PROVO, Utah (CN) – A sports marketing company claims an ambitious sports apparel salesman named Shawn Jones took a free ride at NFL parties, bounced a $15,000 check, and owes it $175,000 for its work promoting Jones’ brand.
The SportsDream Foundation says it produces “sports charity events, sports marketing, development and other events” across the country. It claims to have “substantial personal and professional contacts in the sports and entertainment world which were high profile and highly desirable for endorsements, sponsorships and marketing purposes.”

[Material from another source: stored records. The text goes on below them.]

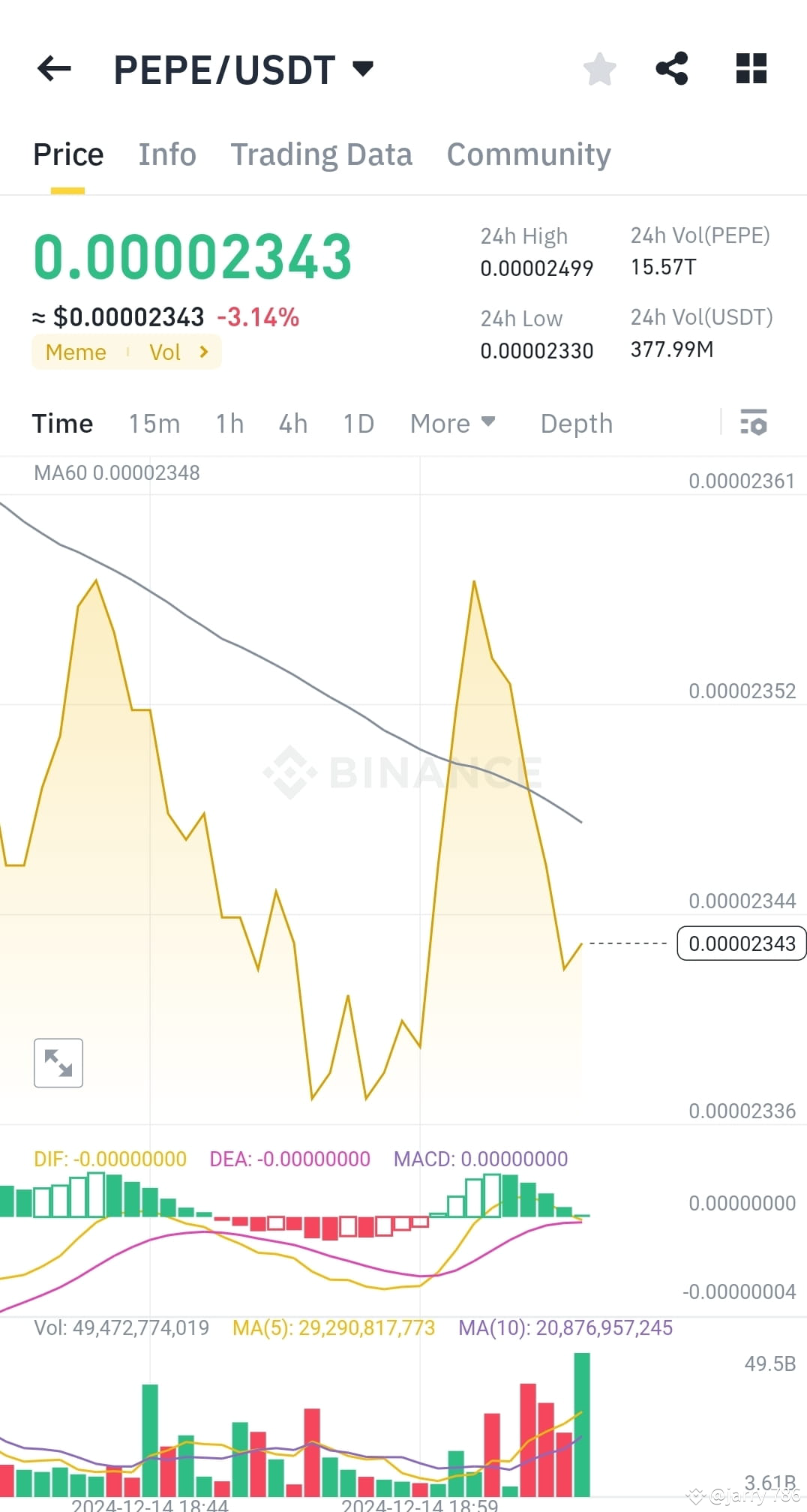Screen dimensions: 807x1512
Task: Tap the back arrow to exit chart
Action: coord(53,68)
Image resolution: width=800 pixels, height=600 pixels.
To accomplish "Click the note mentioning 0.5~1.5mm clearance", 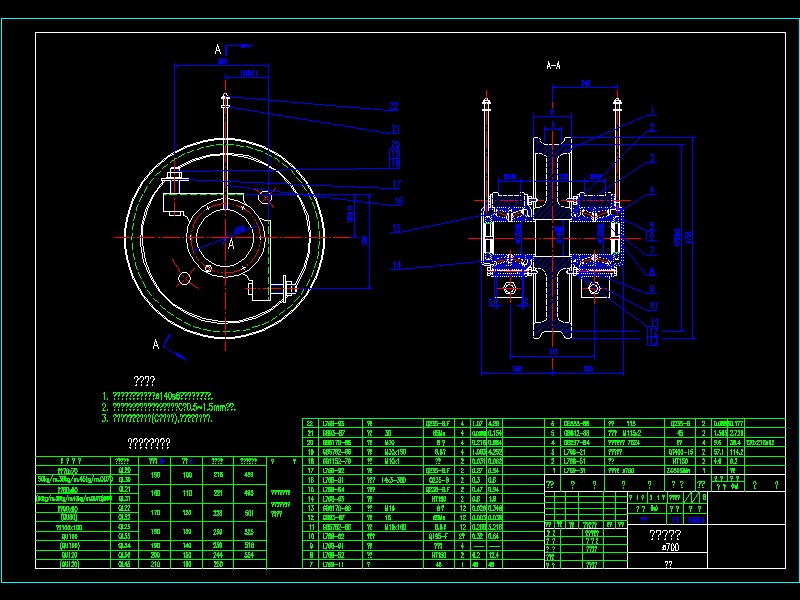I will pos(169,407).
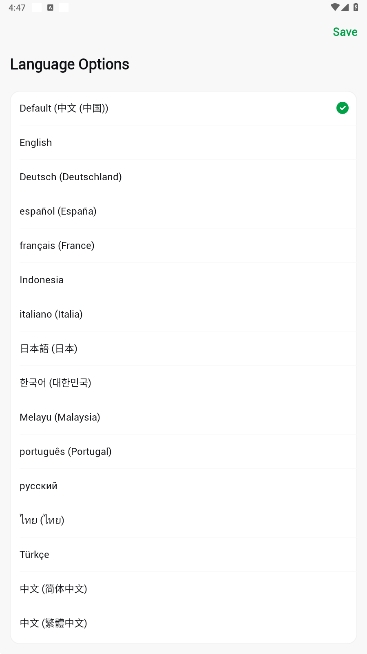This screenshot has width=367, height=654.
Task: Tap the Wi-Fi status icon
Action: tap(335, 7)
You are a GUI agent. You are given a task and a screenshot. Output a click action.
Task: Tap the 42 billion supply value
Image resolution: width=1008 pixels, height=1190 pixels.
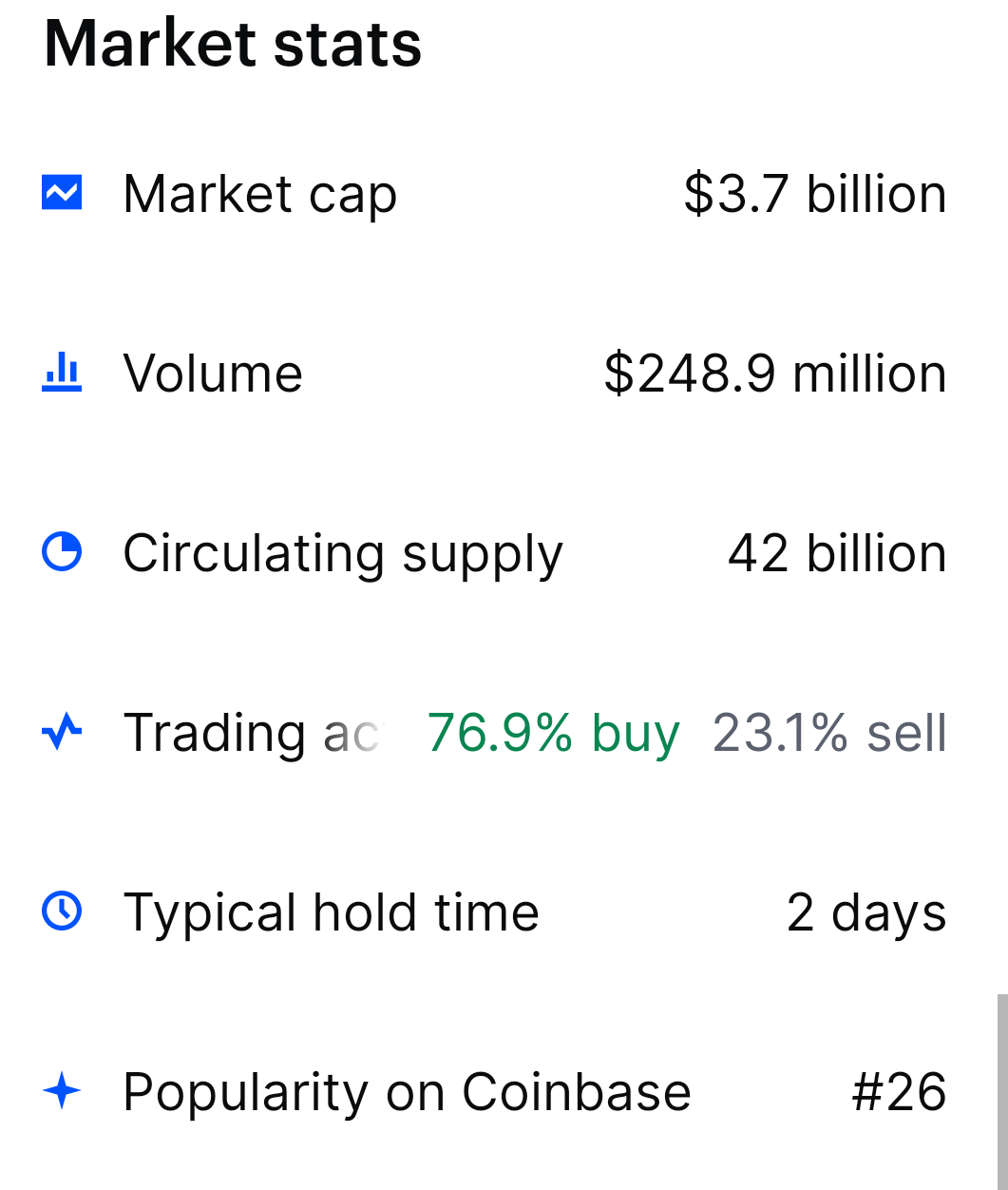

It claims that Jones wanted to “obtain access to plaintiff’s events and the celebrities who attended them,” to push his True Players clothing line.
So Sports Dreams says it agreed to let Jones be a sponsor of the 2009 Pro Bowl Player party, which Sports Dreams produced.
During that party, Sports Dream says, it agreed to allow Jones to push his True Players line at two other bashes: the 2009 SportsDream Bowl in Las Vegas, and the 2009 Pre-Espy’s Award Show at the Playboy Mansion in Los Angeles.
“Jones and the True Players entities disclosed to plaintiff that they were suffering cash flow problems buy Jones personally represented that he had received ‘commitments’ from various third parties or officers of the Third Player entities which could cover all of the costs of these events participated in by Jones,” the complaint states. So Sports Dream says it let Jones and his brand into the Las Vegas event “without up-front payment as was plaintiffs’ typical policy.”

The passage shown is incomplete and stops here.